— start of Data provided —

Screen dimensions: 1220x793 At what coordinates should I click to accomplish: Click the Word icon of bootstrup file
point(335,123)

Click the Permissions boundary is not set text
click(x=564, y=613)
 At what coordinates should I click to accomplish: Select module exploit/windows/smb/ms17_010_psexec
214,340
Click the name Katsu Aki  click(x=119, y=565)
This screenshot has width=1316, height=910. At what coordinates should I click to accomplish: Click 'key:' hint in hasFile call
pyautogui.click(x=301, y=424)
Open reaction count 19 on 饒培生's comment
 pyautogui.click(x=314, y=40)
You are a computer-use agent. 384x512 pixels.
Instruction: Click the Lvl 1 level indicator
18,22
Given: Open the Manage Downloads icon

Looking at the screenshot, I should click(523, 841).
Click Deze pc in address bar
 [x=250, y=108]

— end of Data provided —

What to do –
Return every line above that contains the string "Open", matching its case exactly.

Written answer –
Open reaction count 19 on 饒培生's comment
Given: Open the Manage Downloads icon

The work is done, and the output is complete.